Posted in Methodolgy Issues

Nice explanation. Thanks!

Hi Larry,

Not sure if you saw the reply to my comment over at statisticsblog.com:

Note that I never claimed this method could be extended to an indefinite number of years. In general, models (or simulations) that are good over specific ranges are the norm for what we do, not the exception, no?

If you did a study of some students and found that the scores they got on their test could be modeled well with a straight regression line, should you reject that model because extending it to a student who studies 50 hours would predict the nonsensical result of 120% on their test?

Matt,

Thanks for the comments.

I did see your reply and felt that others had adequately responded to it. So I felt no need to do so also.

You are right you did not claim that the model extended beyond the 131 years of data your have. However your null hypothesis is a stationary time series. That implies that extensions beyond 131 are reasonable as long as other conditions remain unchanged.

Take you example with the students.
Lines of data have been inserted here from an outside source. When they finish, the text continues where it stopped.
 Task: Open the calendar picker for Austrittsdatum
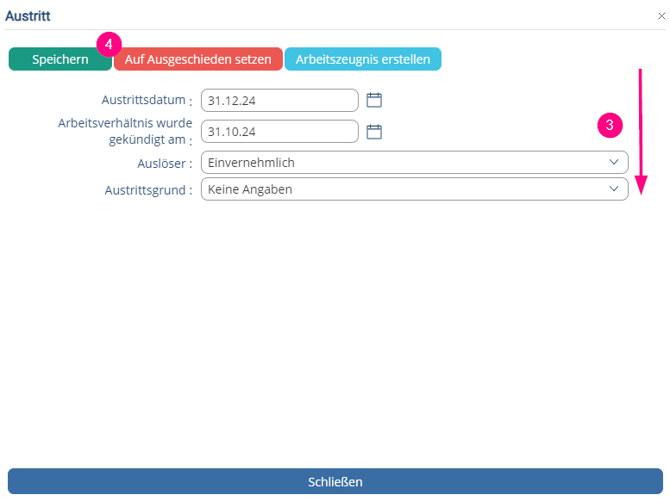coord(374,100)
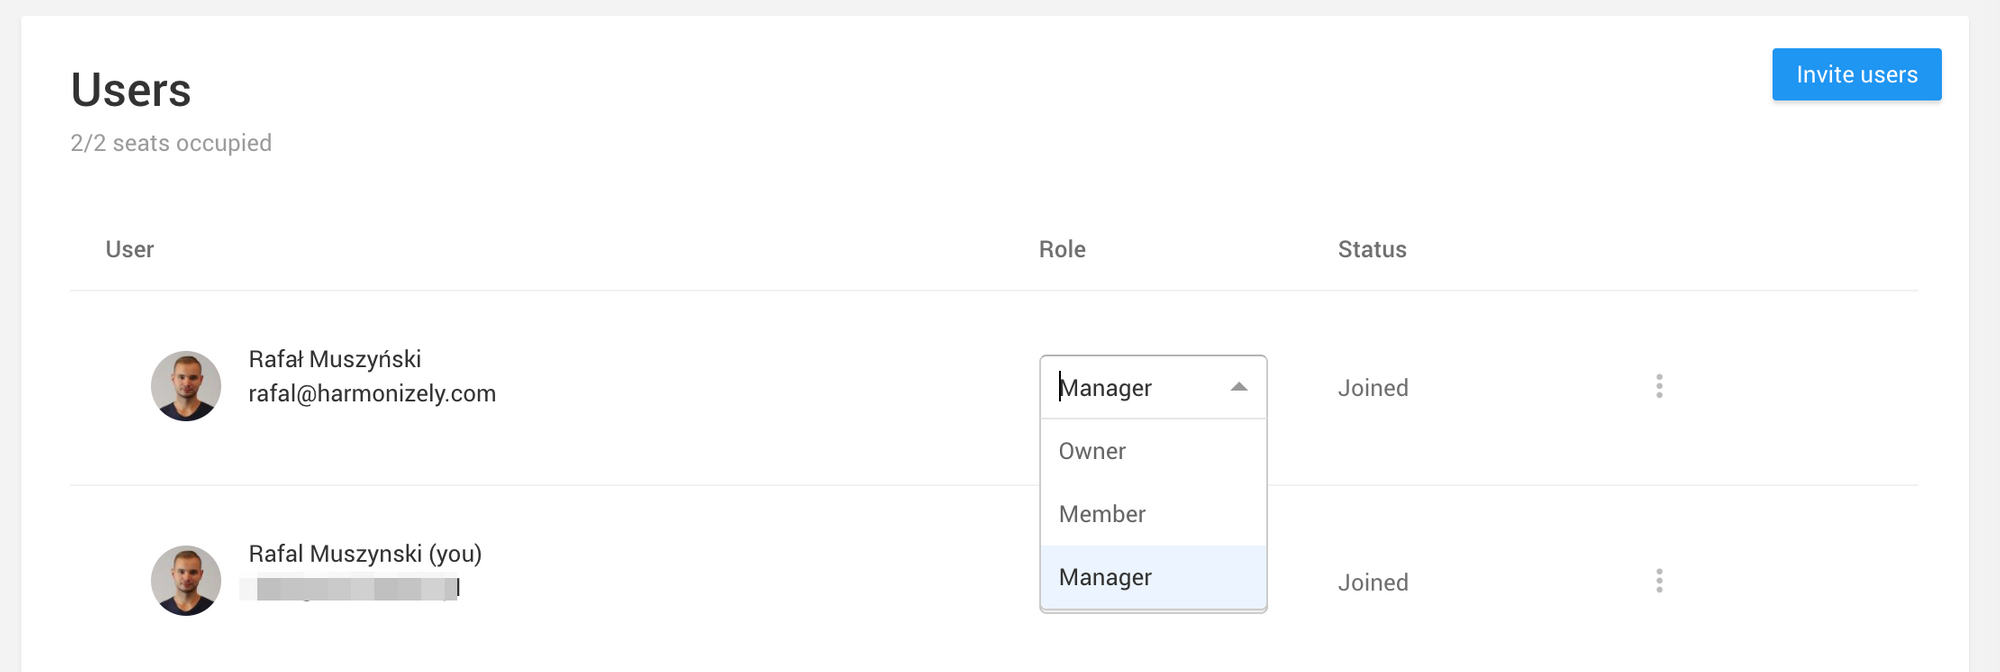This screenshot has height=672, width=2000.
Task: Click the 2/2 seats occupied text
Action: pos(171,143)
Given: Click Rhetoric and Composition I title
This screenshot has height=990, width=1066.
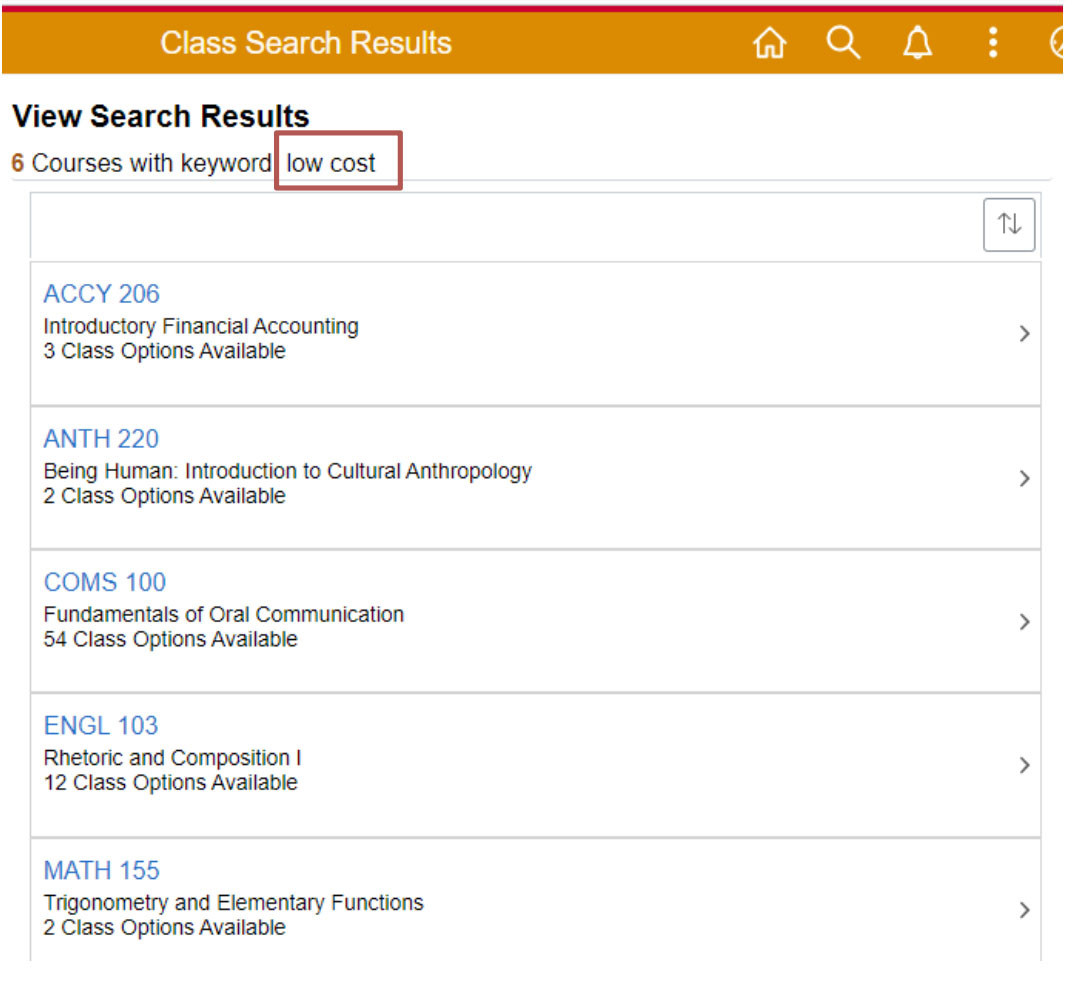Looking at the screenshot, I should tap(172, 758).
You are right I would not expect the model to work well if the data used to fit that model only included those who studied 10 hours or less. At 50 hours the model is not likely to perform very well. However if I applied the model to a different set of students from the same population with characteristics in the range that the model was developed with then I would certainly hope that the results would be valid for the new set of students. I think that is what is being done when one extends the time period beyond the original 131 years.

Larry

“However your null hypothesis is a stationary time series.”

No, Matt’s model is not a stationary process. It’s a random walk, so if you run it for a long time, T, the expected deviation from where you started will be of order sqrt(T). So it does not make sense to apply his model over thousands of years. You have shown this here, and he has stated it on his blog, so you are in agreement

He could modify his model in some way to make it a stationary process.

Cheshire,

Thanks for the comments and your observations.
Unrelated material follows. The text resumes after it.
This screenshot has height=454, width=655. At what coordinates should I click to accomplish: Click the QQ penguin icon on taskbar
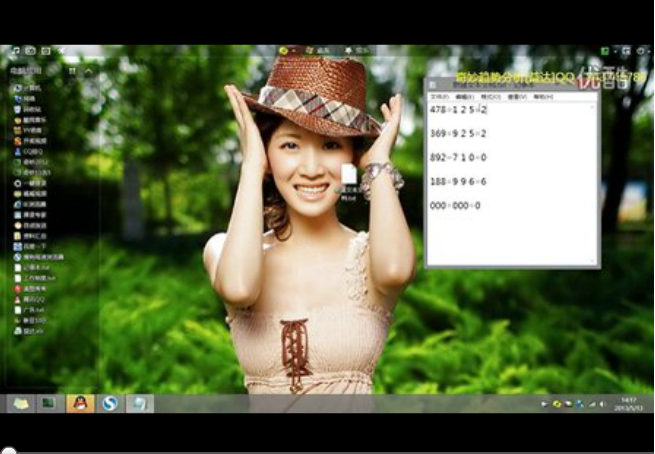tap(80, 403)
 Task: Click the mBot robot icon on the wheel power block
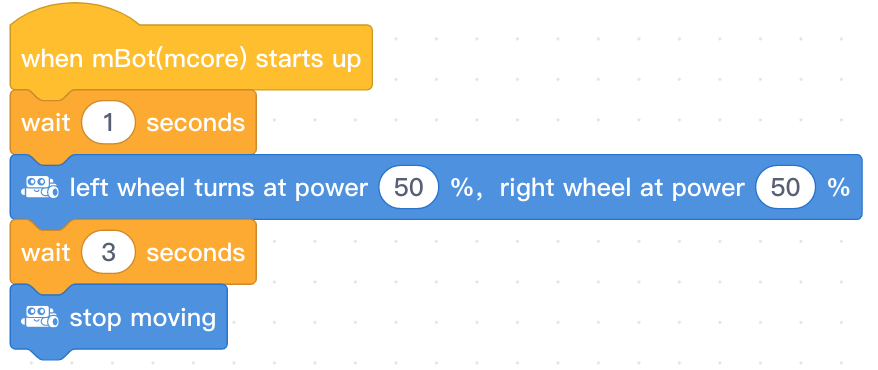coord(39,188)
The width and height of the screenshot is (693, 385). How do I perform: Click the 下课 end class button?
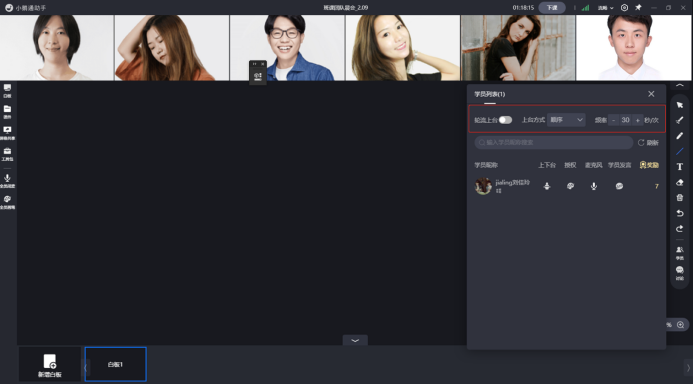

I think we are talking about two things here. What Matt said early in his posting was that he was going to evaluate the claims that the Earth is warming and that warming is part of a long term trend – his GW1 and GW2. When he sets up his model and his testing he uses the random walk model. You are correct when you say that model is not a stationary process.

However in reporting his initial results he claims that “this test finds zero evidence of a global warming trend.”

What he is saying there is that he is actually trying to test against a null hypothesis that there is not trend, there is no global warming. This is where I have been trying to say that his null hypothesis is of a stationary process. It was not my intention to imply that his random walk model was a stationary process. Perhaps that was not clear.

To put it all together, the underlying claim is that the temperate of the Earth is stable over time, is a stationary process. Matt has used a random walk model which is not a stationary process to model this situation. Many of us have been saying for various reasons that the model he has used for the testing is not appropriate for what he is testing for.

Applying his model over a long period of time was the mechanism I decided to use to demonstrate that his methods were not appropriate to the issue of global warming.

I agree that Matt’s wording was a bit provocative. If it was designed to attract comments, it was successful! Perhaps he should have stopped at “we have no reason to reject the null hypothesis” (that the last 130 yrs is consistent with a random walk). And I agree that the model could be improved to make it more realistic. Perhaps he will do that in a future post.